The continuing advance of technological tools to aid with monitoring and forecasting puts working capital optimization techniques in reach of more companies.
Dedicated software can generate forecasts that are based on real-time data, an improvement over traditional spreadsheets that are not updated in real time. Invoicing and payment apps can automate the billing and collection processes that in the past required more time and human touch.
Truist offers access to a variety of wholesale payment tools, allowing for convenient processing, consistent security and compliance, and quick reporting and data insights. Straight-through processing, for example, automates transactions all the way from initiation to settlement. Real-time updates on payment and transaction status allow you better visibility into your process, which can help you plan more accurately.
Implementing such tools effectively can be an investment of both time and money. Your Truist relationship manager can help you evaluate the options and plan for putting them to good use.
Tapping into supply chain financing
If the current economic recovery continues in 2025, it may present opportunities for companies to make use of more specialized financing opportunities that free up cash for other uses.

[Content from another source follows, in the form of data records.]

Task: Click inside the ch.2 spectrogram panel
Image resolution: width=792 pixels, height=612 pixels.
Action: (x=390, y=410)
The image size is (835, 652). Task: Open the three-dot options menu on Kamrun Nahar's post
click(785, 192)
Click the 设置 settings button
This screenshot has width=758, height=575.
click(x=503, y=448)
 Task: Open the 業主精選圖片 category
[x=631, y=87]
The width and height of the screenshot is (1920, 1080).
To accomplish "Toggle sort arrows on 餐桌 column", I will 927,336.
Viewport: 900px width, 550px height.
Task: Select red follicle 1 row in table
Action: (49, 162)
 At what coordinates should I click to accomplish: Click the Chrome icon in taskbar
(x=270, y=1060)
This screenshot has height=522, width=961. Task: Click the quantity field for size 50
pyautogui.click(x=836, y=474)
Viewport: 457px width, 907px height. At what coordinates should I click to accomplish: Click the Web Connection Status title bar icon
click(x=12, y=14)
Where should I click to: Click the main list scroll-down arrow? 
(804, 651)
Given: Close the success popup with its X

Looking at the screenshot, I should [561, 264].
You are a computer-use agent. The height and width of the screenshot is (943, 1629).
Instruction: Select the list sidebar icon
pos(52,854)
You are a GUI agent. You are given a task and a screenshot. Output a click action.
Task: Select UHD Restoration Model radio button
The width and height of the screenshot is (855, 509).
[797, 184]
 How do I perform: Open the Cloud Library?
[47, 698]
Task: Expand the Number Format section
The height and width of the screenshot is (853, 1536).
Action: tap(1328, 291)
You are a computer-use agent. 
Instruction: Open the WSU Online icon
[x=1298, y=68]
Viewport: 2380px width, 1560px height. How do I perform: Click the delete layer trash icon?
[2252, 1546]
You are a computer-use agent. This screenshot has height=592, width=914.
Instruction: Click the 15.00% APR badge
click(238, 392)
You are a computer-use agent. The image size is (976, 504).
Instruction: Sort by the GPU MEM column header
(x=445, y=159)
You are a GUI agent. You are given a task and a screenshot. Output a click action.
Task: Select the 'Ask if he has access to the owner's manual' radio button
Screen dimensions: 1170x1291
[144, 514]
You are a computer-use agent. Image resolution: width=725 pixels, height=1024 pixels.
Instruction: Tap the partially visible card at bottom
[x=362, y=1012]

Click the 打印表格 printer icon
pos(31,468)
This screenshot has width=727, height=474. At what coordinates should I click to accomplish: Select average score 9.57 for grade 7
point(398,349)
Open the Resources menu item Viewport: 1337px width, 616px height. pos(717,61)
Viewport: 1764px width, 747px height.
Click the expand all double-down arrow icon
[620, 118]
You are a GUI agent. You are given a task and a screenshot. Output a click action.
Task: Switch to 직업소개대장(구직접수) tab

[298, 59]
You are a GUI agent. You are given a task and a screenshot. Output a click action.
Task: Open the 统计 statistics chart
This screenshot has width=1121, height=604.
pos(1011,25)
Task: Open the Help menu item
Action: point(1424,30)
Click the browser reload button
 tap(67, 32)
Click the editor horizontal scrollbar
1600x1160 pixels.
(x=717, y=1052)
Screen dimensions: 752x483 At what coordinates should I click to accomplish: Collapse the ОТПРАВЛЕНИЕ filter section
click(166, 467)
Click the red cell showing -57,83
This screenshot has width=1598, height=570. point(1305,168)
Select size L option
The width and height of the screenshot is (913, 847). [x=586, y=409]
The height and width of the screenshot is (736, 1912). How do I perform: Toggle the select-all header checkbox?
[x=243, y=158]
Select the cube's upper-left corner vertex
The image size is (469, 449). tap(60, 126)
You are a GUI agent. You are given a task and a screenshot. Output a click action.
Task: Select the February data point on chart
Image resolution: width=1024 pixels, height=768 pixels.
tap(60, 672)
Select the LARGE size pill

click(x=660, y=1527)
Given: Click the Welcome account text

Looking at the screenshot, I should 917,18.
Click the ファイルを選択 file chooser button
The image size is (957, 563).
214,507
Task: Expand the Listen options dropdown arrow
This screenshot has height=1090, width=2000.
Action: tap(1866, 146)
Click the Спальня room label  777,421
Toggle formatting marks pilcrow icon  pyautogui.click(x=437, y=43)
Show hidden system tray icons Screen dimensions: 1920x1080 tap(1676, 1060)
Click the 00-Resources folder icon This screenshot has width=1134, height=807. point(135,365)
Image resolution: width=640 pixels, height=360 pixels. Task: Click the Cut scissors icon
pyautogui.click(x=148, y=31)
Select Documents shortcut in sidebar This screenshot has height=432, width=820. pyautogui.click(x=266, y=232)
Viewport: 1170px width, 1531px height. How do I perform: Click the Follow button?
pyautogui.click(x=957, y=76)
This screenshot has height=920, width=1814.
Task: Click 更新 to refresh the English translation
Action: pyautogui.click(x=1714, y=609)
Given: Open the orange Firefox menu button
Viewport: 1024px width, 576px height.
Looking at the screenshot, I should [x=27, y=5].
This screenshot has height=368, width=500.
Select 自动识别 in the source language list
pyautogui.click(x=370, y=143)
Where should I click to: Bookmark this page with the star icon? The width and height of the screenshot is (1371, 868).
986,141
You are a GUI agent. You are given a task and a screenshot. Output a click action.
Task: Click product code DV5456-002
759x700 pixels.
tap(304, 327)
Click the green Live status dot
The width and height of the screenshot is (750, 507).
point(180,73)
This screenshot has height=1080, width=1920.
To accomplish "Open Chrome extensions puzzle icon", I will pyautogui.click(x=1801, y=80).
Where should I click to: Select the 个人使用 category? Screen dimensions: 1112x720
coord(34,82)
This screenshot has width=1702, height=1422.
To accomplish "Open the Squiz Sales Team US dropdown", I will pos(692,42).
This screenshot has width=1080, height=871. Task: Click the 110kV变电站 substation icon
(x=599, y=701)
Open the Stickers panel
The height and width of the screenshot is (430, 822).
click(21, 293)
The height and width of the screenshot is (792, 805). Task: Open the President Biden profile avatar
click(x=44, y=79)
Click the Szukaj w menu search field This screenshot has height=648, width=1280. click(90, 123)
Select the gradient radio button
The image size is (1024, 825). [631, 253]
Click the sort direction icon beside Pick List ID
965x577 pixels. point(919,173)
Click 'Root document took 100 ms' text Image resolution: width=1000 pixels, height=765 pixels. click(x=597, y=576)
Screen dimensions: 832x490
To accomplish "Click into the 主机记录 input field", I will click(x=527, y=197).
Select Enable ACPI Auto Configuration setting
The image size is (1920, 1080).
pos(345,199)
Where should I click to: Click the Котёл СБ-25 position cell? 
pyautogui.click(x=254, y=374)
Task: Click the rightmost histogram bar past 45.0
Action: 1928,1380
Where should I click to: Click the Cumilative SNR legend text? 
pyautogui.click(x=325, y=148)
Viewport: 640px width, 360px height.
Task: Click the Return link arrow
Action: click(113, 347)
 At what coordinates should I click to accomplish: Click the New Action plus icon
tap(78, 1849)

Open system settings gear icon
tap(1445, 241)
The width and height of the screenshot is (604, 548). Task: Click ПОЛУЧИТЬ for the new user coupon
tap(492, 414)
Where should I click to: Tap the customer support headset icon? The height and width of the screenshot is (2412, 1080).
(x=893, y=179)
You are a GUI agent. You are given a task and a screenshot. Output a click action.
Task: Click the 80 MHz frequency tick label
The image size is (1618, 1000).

Supply chain financing is an arrangement whereby supplier invoices are paid by a financial institution such as Truist Securities and then repaid by the buyer at terms that are determined by the buyer’s creditworthiness.
In a recovering economy, demand for goods is typically increasing, but suppliers may not have had time to fully replenish reserves. With inflation fears easing but the impact of new policies uncertain, it’s possible interest rates will continue to fall in 2025, but not necessarily at the pace liquidity-hungry companies would like. Supply chain financing offers an opportunity to tap favorable rates to meet heightened demand.
The availability of liquidity at favorable interest rates can free up capital for growth with the added benefit of flexibility for both suppliers and their customers. With good credit, a business may be able to stretch out payment terms or secure a better rate, while the supplier is still getting its bill paid on time.
Financial crisis recovery
While there’s a lot in flux in 2025, there have been previous similar periods of uncertainty that demonstrate how companies can use cash-flow strategy to react. Most recent is the recovery from the financial crisis that started in 2008, which halted economic growth and forced interest rates down to zero.1
As the economy slowly recovered, interest rates stayed low, providing companies access to cheap debt for growth, which allowed them to conserve their cash to fund operations. The continued sense of uncertainty around macroeconomic conditions encouraged adoption of modern cash flow forecasting tools, and more firms experimented with different strategies.
For example, Coca-Cola chose to ramp up bond offerings in the post-2008 era, borrowing at rock-bottom rates to fund growth, which allowed it to conserve cash for operations.2 Over the course of nearly a decade, it also sold off its capital-intensive, low-margin bottling operations to franchisees. This shrank the size of the overall business but improved operating margins and cash flow,3 allowing the company to conduct product research and expand its markets.
In the current economic cycle, interest rates hit levels not seen since 2007, although rate cuts started in the second half of 2024. What opportunities and challenges arise as a result will become clear soon enough, but 2025 promises to be full of change on many fronts.
Companies in every lifecycle stage can meet their cash-flow challenges through the use of real-time tools, modern working capital strategies, and creative financing techniques. Your Truist relationship manager can regularly review your cash flow strategy to ensure it accounts for evolving economic conditions and industry trends.